ENUNCIADO:
Diga se cada afirmação combina com o texto sobre os protestos "Sem Reis". Responda sim ou não e copie as palavras do texto que decidem a questão.
1. Cerca de sete milhões de americanos participaram dos protestos.
2. A polícia de Nova York registrou dezenas de prisões ligadas às manifestações.
3. Os protestos aconteceram num domingo.

TEXTO FORNECIDO:
23 Outubro 2025
Protestos em massa contra a regressão democrática nos Estados Unidos devem ser apoiados por todos os lados.
O artigo é de Sasha Mudd, é professora de Filosofia na Universidade Católica do Chile, publicado por El País, 23-10-2025.
Eis o artigo.
No sábado, 18 de outubro, cerca de sete milhões de americanos foram às ruas para rejeitar o que consideram o desmantelamento da democracia americana pelo governo Trump. Os protestos sob a bandeira "Sem Reis", pacíficos, pluralistas e resolutamente civis, tornaram-se a maior manifestação pública da história dos EUA. A atmosfera nas marchas foi predominantemente alegre e pacífica, os manifestantes carregavam cartazes defendendo os princípios americanos de democracia, liberdade de expressão, igualdade e Estado de Direito. E houve uma impressionante ausência de violência, em várias grandes cidades, incluindo Nova York, a polícia local relatou zero prisões relacionadas às manifestações.
Em qualquer democracia funcional, o fato de milhões de cidadãos se unirem para reafirmar o Estado de Direito seria motivo de reflexão, celebração e até orgulho.

ENTRADAS FORNECIDAS:

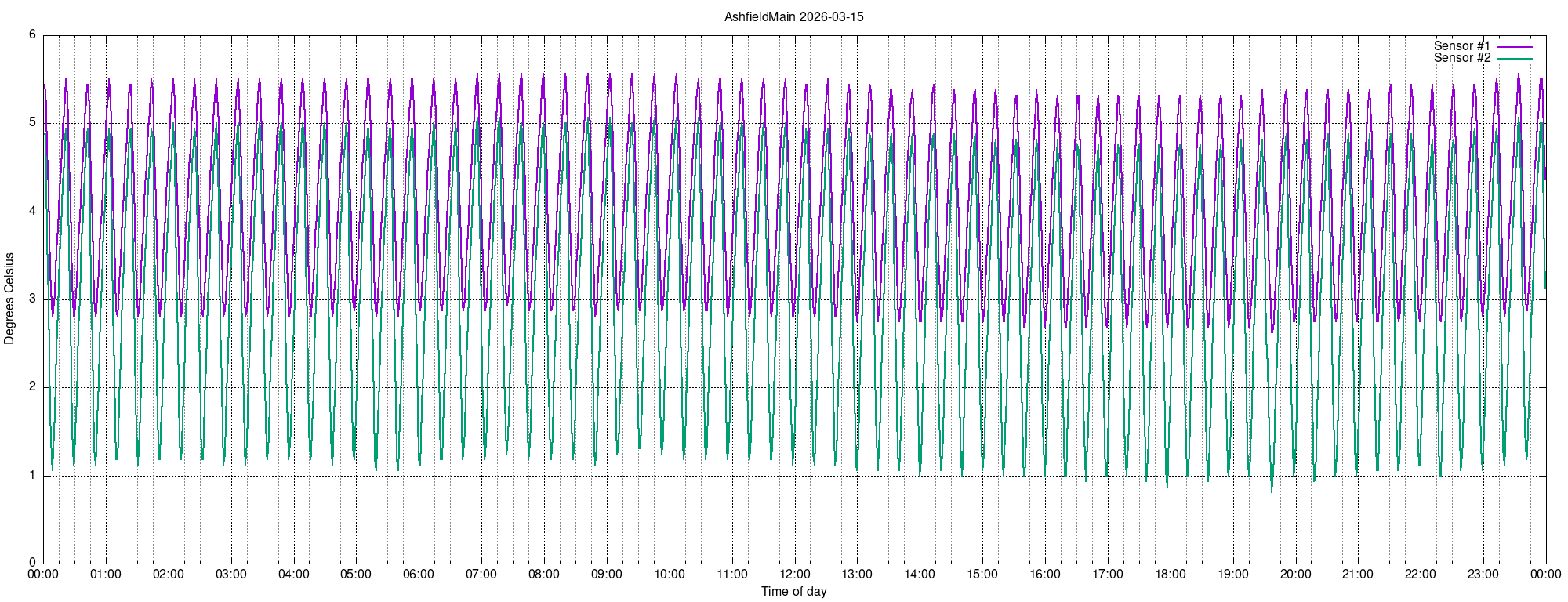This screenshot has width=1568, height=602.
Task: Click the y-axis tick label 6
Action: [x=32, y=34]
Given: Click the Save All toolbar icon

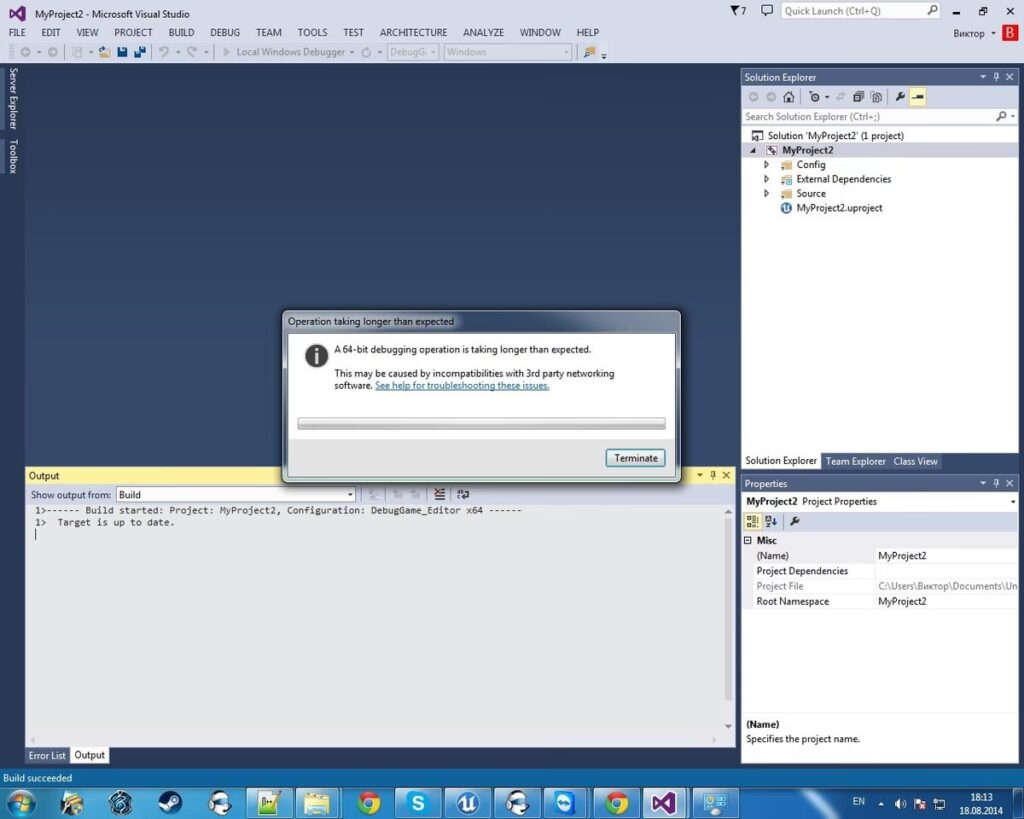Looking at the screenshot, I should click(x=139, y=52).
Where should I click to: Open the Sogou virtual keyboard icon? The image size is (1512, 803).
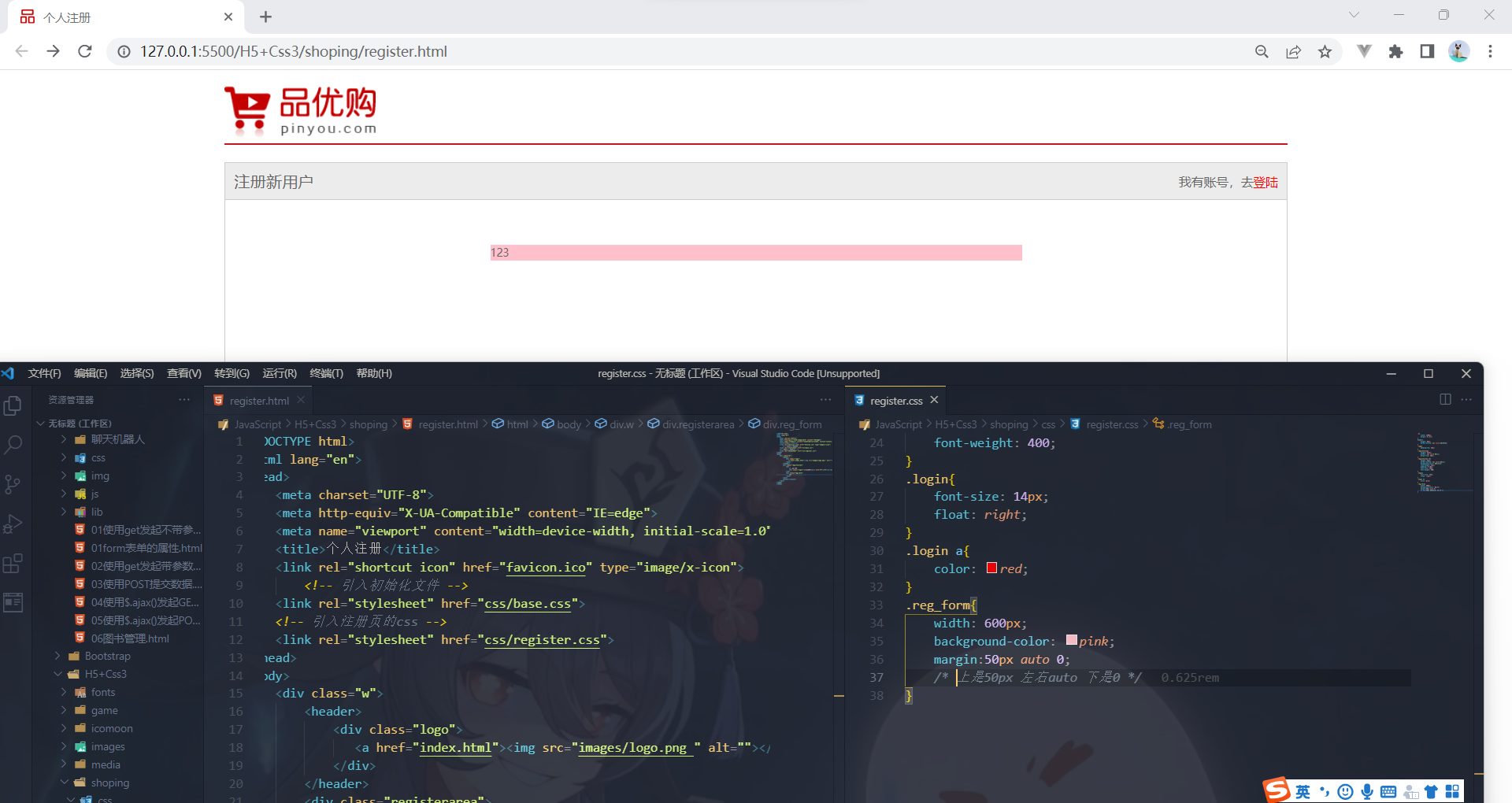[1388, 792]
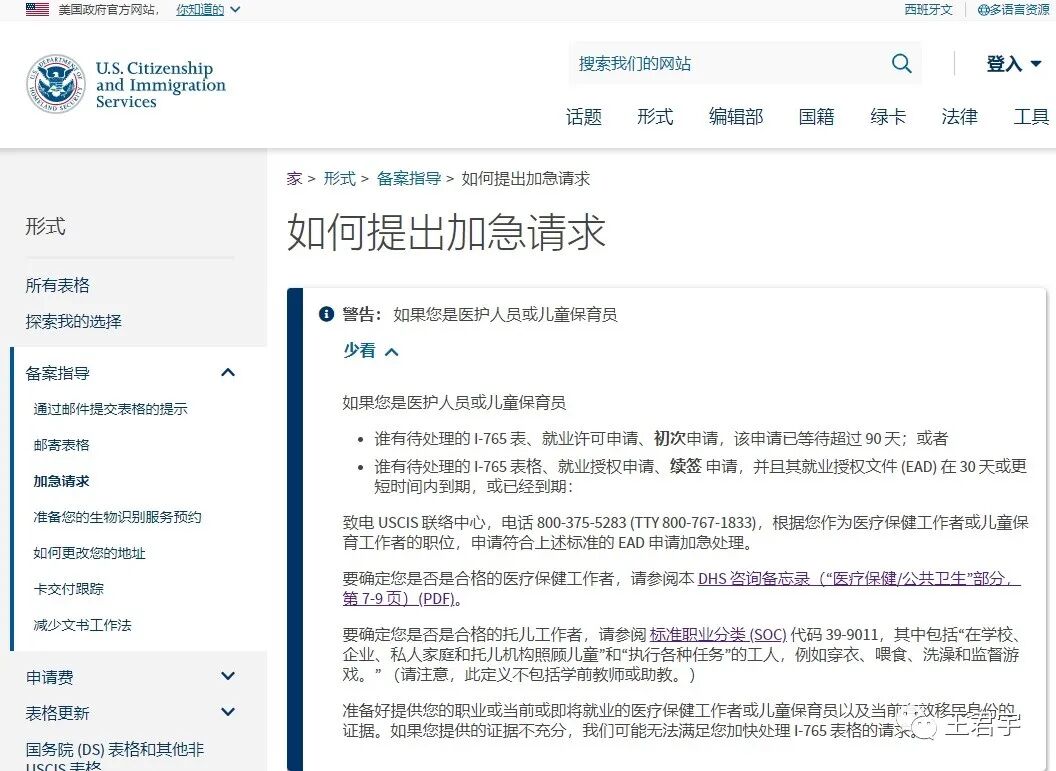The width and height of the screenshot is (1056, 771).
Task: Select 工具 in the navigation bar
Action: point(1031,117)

==

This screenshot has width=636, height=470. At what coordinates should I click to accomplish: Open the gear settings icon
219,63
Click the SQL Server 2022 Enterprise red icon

---

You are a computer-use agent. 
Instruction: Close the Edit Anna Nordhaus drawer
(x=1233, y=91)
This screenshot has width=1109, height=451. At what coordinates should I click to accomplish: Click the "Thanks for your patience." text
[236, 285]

RESPOSTA:
1. Sim: "cerca de sete milhões de americanos foram às ruas"
2. Não: "em várias grandes cidades, incluindo Nova York, a polícia local relatou zero prisões relacionadas às manifestações"
3. Não: "No sábado, 18 de outubro"